Yet for some reason the trend dating back pre pandemic is completely ignored as a counterpoint of sorts that better prepared batters were already struggling without the demands of the pandemic. What makes you think that the lack of pandemic would let batters gain some runs?There's no possible way to know this for sure, which wouldn't be so hard for you accept if you didn't insist on posting like you're the God's gift to cricket analysis and calling anyone who disagrees with you an idiot.
I've brought up points like these before, but they've been similarly dismissed or ignored. I don't pretend to be more than an idiot who likes cricket analysis but most of you have been idiots who couldn't or didn't bother to understand in the first place.

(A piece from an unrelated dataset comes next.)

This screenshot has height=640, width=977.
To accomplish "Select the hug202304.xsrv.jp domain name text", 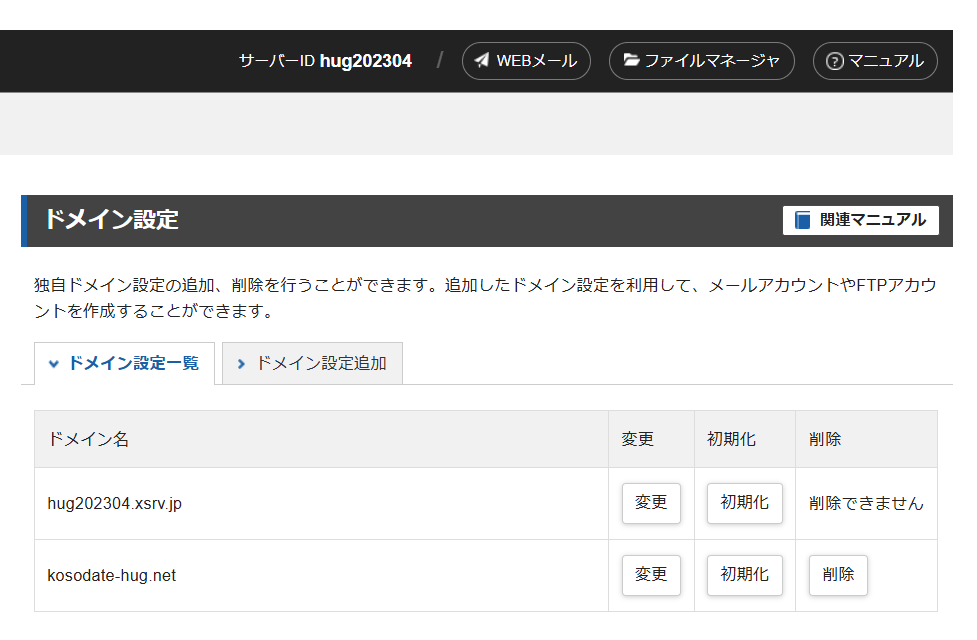I will (x=115, y=504).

Of these only the effects of Covid haven't been explored in this discussion but the rest are all either mentioned in the video or here. Like sure, you'll be on the right track like a lot of people who've noticed this and made media online about it.Yeah, this. I appreciate I don't have all the answers, but I feel like I can mount a somewhat convincing case that a range of factors that include the predominance of T20, COVID, highly-skilled bowlers, video analysis etc have contributed to the drop in run making lately. Maybe I'm right, maybe I'm partly right, maybe I don't know what the hell I'm talking about.

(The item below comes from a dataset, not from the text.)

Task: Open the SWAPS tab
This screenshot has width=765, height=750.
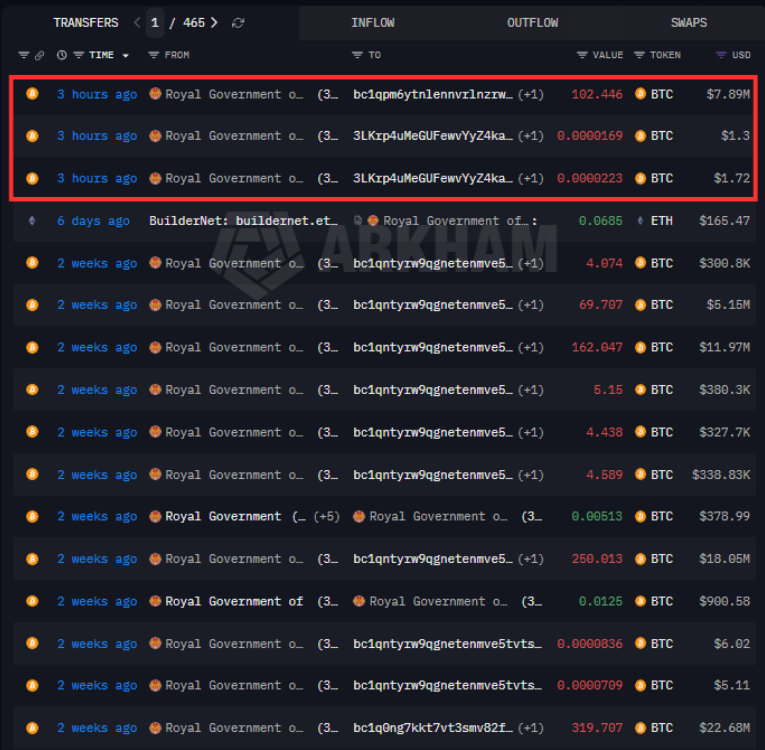Action: coord(688,23)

I also enjoy other people's points of view, but not this X guy's. It's been tedious to share a thread with a person who came up with the following: Playing T20s regularly or not has no real impact that can be measured, so basically has no impact. I mean, this as Spark said is just a weird obsession with a single Youtube video and some bar graphs.
You haven't given anything verifiable to suggest T20s have had an impact on runscoring so I don't know why calling it bullshit is so offputting.